10 Kinderrechte, die jeder kennen sollte
Die Rechte von Kindern sind Menschenrechte, welche die Würde & das Wohl von Kindern bewahren. Doch wie läuft es mit der Umsetzung?
Seit wann gibt es Kinderrechte?
Tatsächlich ist das 20. Jahrhundert die bisher wichtigste Epoche in der kurzen Geschichte der Kinderrechte. Die Zeiten zuvor standen für Frauen und Kinder unter einem schlechten Stern. Jedenfalls wurden Kinder vor 1833 als Besitz ihrer Eltern angesehen. Erst 1896 wurden in Deutschland Strafen eingeführt für Kindesmisshandlung und Kindesvernachlässigung / Verwahrlosung.
Als Pionierin auf dem Gebiet der Kinderrechte gilt die Britin Eglantyne Jebb, Begründerin des Save the Children Fund. Sie setzte die Children´s Charter auf, auch als Genfer Erklärung bekannt.
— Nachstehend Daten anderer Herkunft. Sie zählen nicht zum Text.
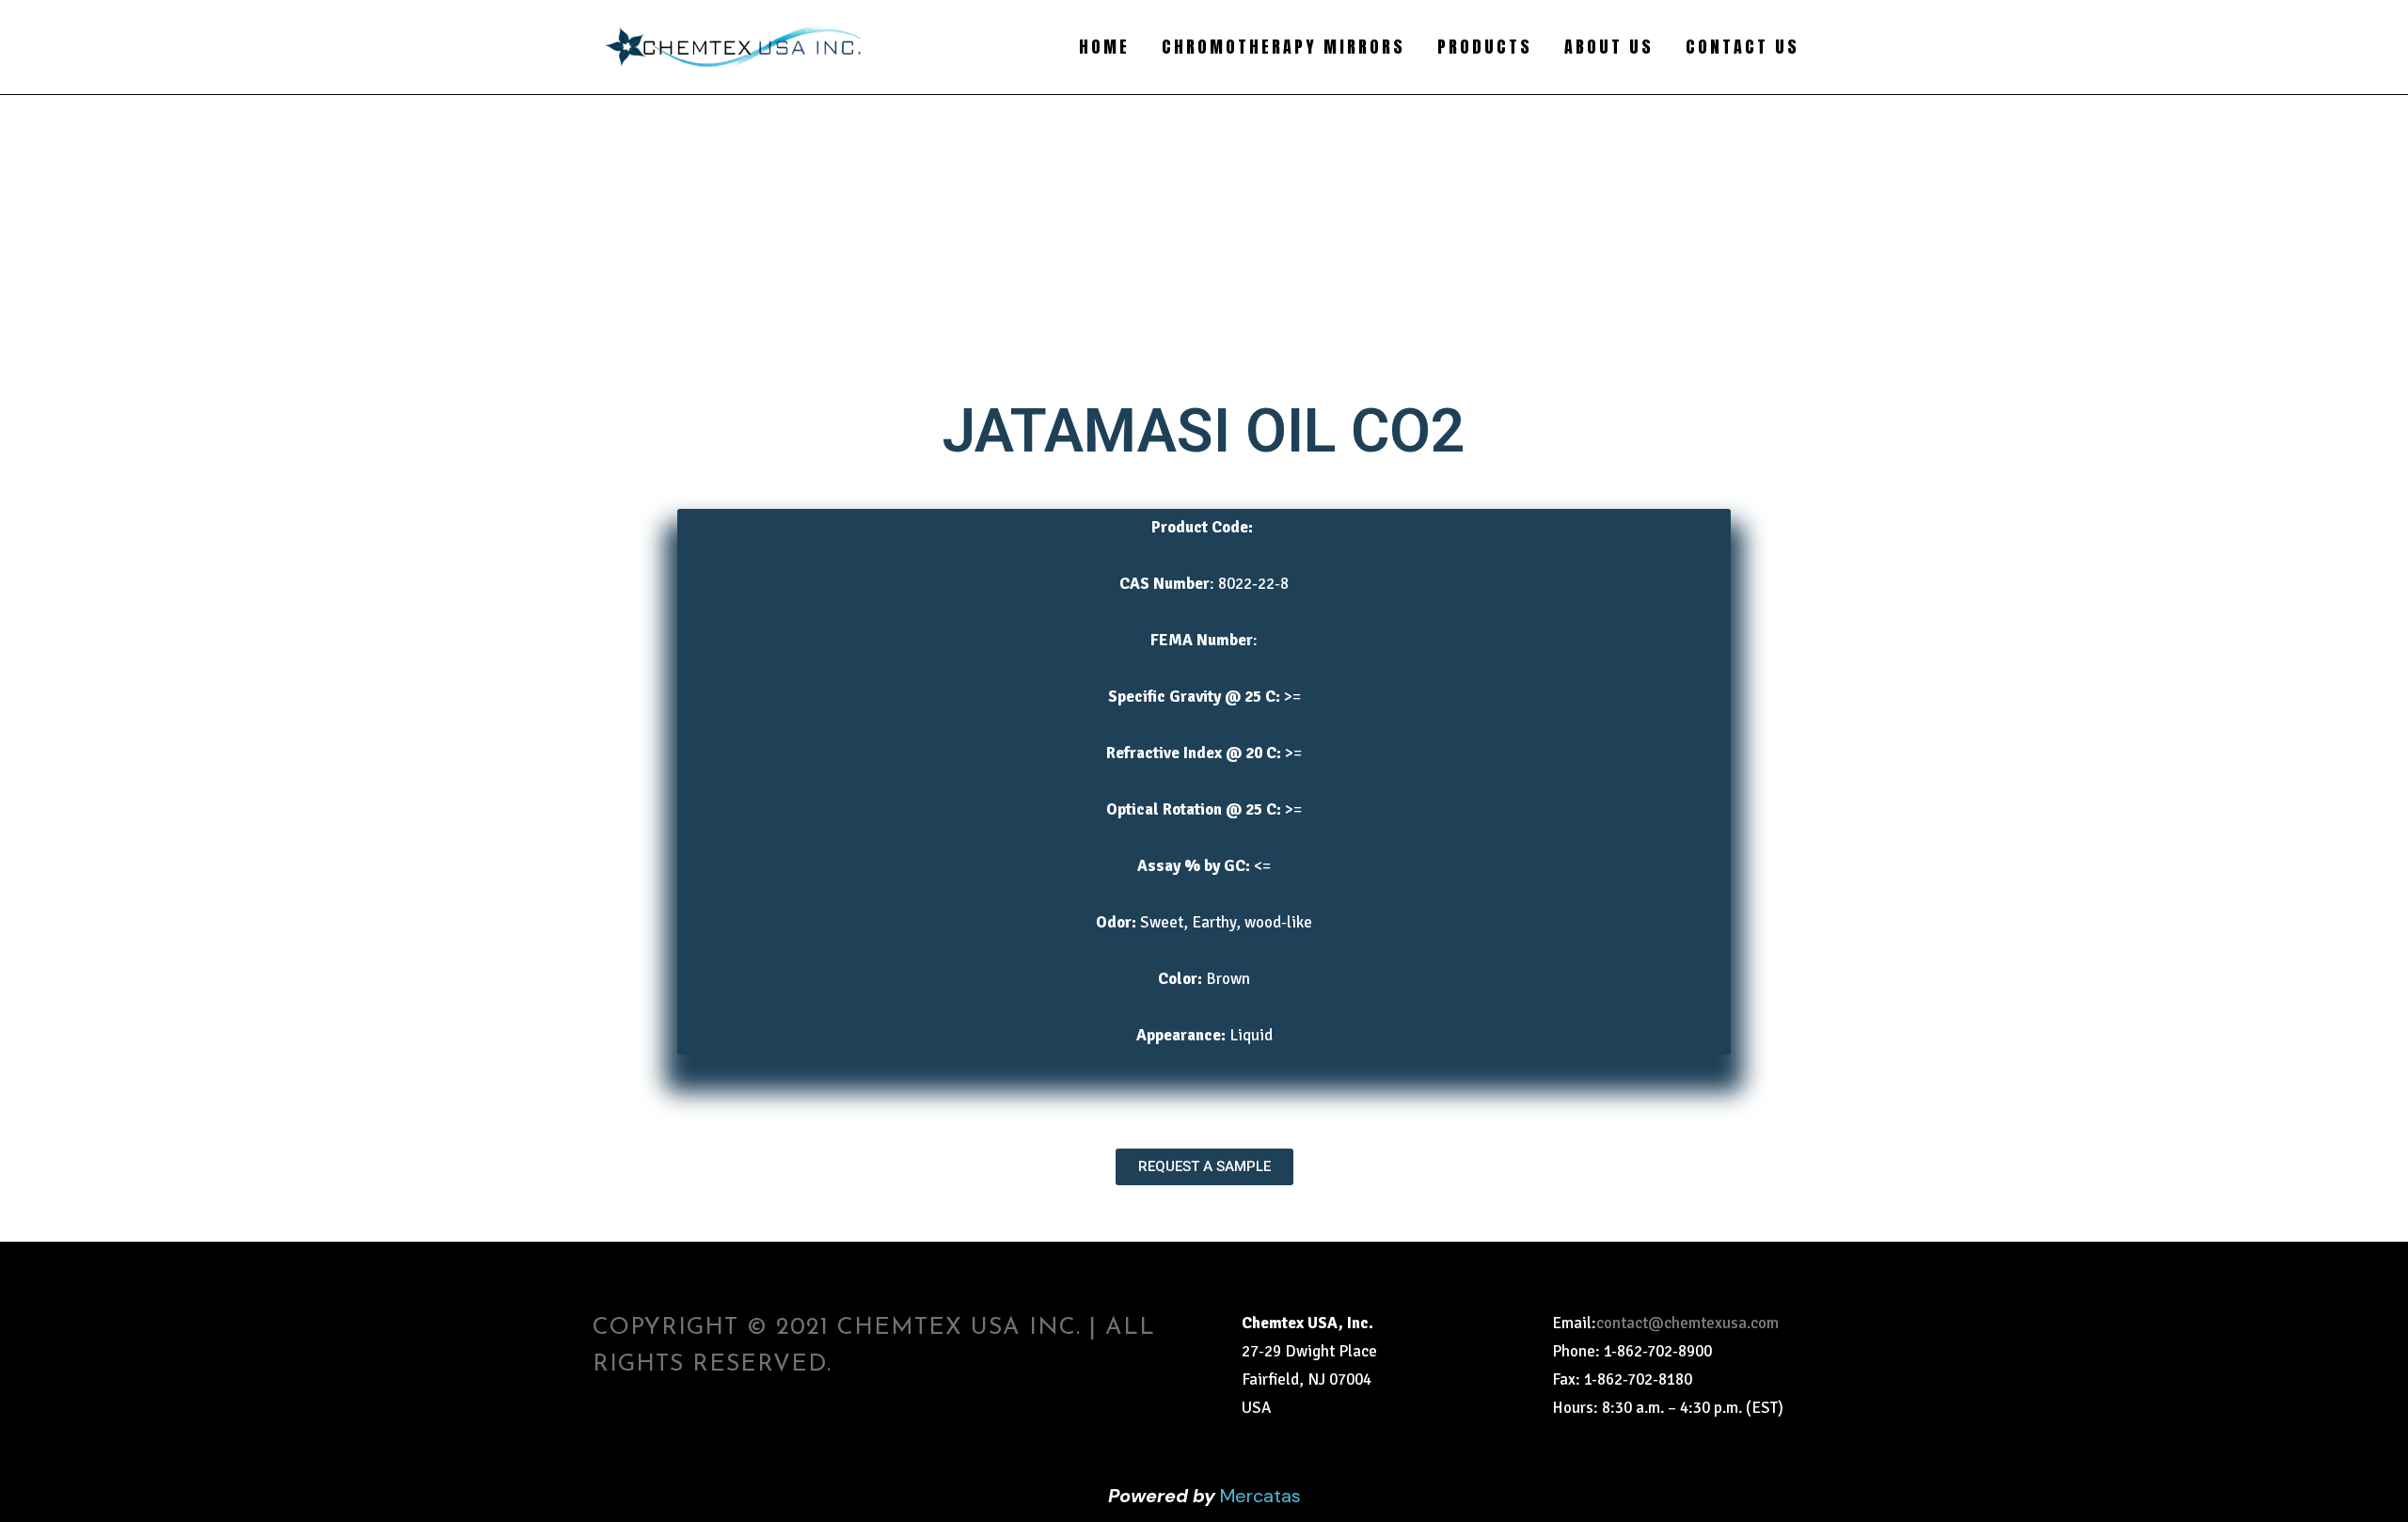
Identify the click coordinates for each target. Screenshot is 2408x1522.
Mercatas (1260, 1495)
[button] (1204, 1167)
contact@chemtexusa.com (1687, 1323)
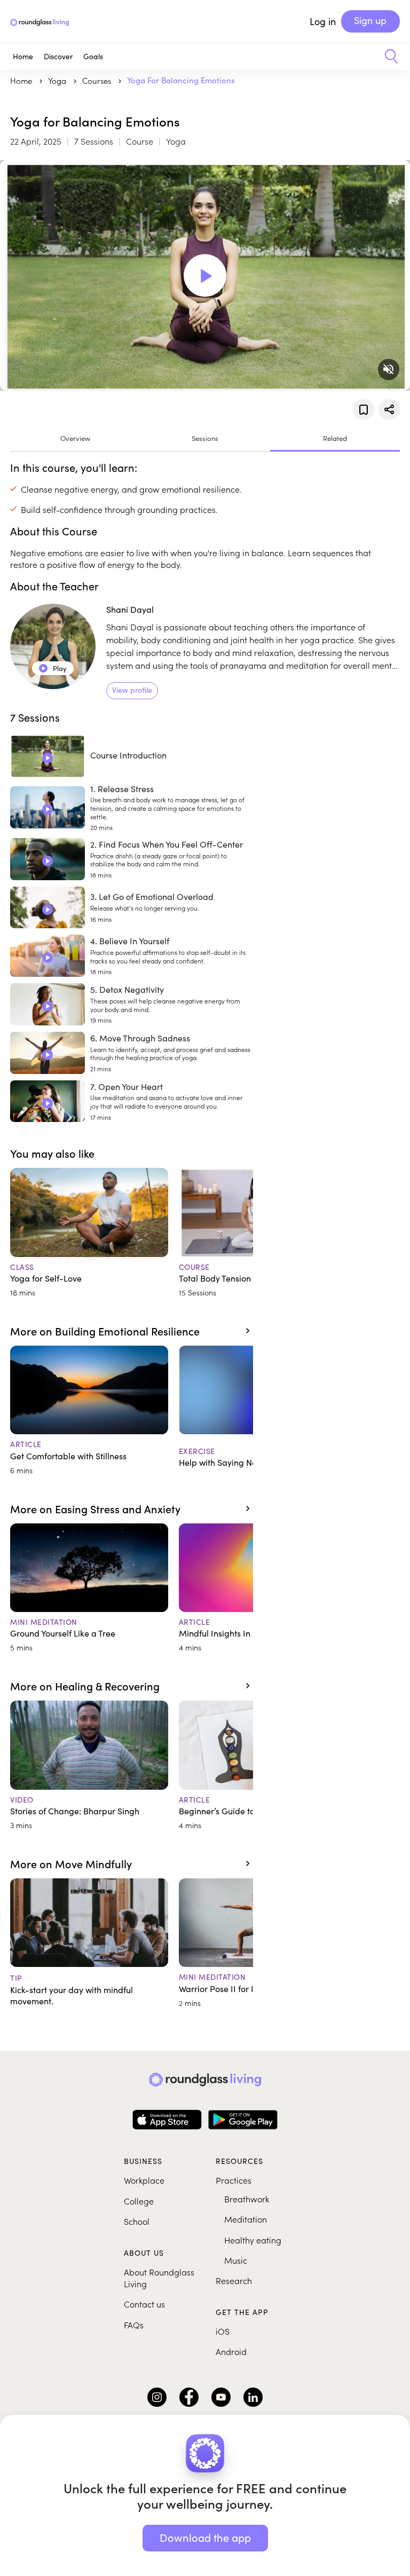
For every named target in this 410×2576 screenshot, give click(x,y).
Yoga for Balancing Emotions (181, 80)
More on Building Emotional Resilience (105, 1330)
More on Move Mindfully (71, 1863)
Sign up (370, 20)
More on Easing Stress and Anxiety (95, 1508)
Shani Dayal (130, 609)
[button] (387, 56)
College (139, 2201)
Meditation (245, 2219)
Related (335, 438)
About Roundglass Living (159, 2277)
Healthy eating (252, 2240)
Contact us (144, 2304)
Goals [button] (93, 56)
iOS (223, 2331)
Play (53, 668)
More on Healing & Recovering (85, 1685)
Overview (75, 438)
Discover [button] (58, 56)
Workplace (144, 2180)
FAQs (134, 2324)
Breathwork (246, 2198)
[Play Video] (205, 275)
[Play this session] (47, 809)
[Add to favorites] (363, 409)
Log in (323, 21)
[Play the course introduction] (47, 758)
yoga (58, 80)
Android (231, 2351)
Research (234, 2280)
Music (235, 2260)
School (136, 2221)
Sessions (205, 438)
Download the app (205, 2537)
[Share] (389, 409)
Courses (97, 80)
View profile (132, 690)
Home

Die Charta wurde zwar am 24. September 1924 von der Generalversammlung des Völkerbundes verabschiedet, besaß aber keine Rechtsverbindlichkeit. 1946 verlor sie dann ihre Grundlage.
Und es sollte noch Jahre dauern, bis sich erneut etwas in Sachen Kinderrechte tat. 1972 wurde schließlich das Internationale Jahr des Kindes ausgerufen. Es blieb allerdings noch viel zu tun.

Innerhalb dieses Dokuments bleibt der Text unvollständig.